» SELECTED TEXT:

In October of this year, Wauwatosa, Wisconsin police stopped a vehicle for multiple traffic offenses. Officers contacted Robert Jobe, 26 who was the subject of a felony arrest warrant and fled when an officer opened Jobe’s door. The officer was caught on the door and dragged over 20 feet as the vehicle sped away. Jobe continued to resist, fleeing recklessly until the vehicle was disabled by road spikes, then fleeing on foot before officers used a Taser to subdue him.

Las Vegas police narrowly escaped being run over by one of their own patrol vehicle stolen by a naked man who punched officers during the struggle to take him into custody. The man was pursued until he crashed, injuring himself and others.

Chicago murder suspect Cristobal Santana was not content with merely shooting Illinois Trooper Dakotah “Kody” Chapman-Green at a traffic stop. After the trooper was wounded in both legs, Santana chased down the wounded trooper and beat him with a handgun causing facial fractures, a skull fracture, and a brain bleed, police say. The violent suspect was located by police aircraft and struck by a police vehicle during his arrest for attempted murder.

In Cayuga County Jail in New York, inmate Sincere A. Harrison, 24, suddenly attacked a custody officer, striking the officer on the head with a closed fist multiple times. The officer, with assistance, gained control of the prisoner and placed him back in his cell. Harrison had already attempted to grab an officer’s gun during his earlier arrest for domestic charges. The object of his assault may have been the custody officer’s keys. The officer’s handcuff key was located shortly after the assault on Harrison’s property in his cell.

San Francisco police pursued a man who disrupted services at a church, knocking out a parishioner during mass at the Saints Peter and Paul Church in the city’s North Beach neighborhood after being chided for mishandling communion elements after asking for money. The man, 42-year-old Concord resident Daniel Garcia, pulled a knife as he left the church, then led officers in a pursuit as he fled in a vehicle. Not satisfied with his assaults with his hands and knife, the fleeing driver threw a pipe bomb at pursuing officers, then a second device, that residents described as “powerful blasts” that “rocked the city” before crashing his car and being arrested by California Highway Patrol officers.

Bombs, stress, chainsaws, knives, vehicles, and more threaten officers every day. And guns. There are always the guns.

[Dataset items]
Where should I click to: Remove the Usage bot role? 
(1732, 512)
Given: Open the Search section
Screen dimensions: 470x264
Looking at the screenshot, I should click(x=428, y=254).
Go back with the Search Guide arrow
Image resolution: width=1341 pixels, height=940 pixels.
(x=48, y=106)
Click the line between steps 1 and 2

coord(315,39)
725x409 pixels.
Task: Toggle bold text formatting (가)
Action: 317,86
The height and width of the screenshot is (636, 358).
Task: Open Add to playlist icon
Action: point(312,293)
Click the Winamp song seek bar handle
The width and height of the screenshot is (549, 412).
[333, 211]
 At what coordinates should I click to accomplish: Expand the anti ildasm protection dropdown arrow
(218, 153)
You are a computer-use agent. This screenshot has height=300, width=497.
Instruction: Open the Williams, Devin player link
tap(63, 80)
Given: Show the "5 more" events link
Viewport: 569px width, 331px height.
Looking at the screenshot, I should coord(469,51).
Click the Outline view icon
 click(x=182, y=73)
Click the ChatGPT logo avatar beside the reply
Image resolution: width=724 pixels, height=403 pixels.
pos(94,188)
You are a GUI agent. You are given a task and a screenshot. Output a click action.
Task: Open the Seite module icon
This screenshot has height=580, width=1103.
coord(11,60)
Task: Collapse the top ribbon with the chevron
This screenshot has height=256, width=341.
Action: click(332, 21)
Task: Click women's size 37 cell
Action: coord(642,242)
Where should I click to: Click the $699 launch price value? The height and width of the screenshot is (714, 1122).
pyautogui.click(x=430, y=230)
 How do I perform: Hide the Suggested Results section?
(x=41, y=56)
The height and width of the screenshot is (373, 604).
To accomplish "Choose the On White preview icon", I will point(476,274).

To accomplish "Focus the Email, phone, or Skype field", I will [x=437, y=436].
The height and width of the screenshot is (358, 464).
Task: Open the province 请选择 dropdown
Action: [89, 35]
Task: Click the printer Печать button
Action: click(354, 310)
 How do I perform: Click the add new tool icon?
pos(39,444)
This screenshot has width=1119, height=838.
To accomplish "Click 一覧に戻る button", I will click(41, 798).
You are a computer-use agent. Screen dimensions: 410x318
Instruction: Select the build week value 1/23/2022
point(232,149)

» PROBLEM SET:
[1] Translate this sentence from the text on attacks against police officers into Spanish: "Bombs, stress, chainsaws, knives, vehicles, and more threaten officers every day."
[2] Update the records from their first line down to the line containing "(x=48, y=106)", replacing "Search" with "Help" and leaving everything else unchanged. Output only those lines.

» ANSWERS FOR THE EXERCISE:
[1] Bombas, estrés, motosierras, cuchillos, vehículos y más amenazan a los agentes todos los días.

[2]
Where should I click to: Remove the Usage bot role? 
(1732, 512)
Given: Open the Help section
Screen dimensions: 470x264
Looking at the screenshot, I should click(x=428, y=254).
Go back with the Help Guide arrow
Image resolution: width=1341 pixels, height=940 pixels.
(x=48, y=106)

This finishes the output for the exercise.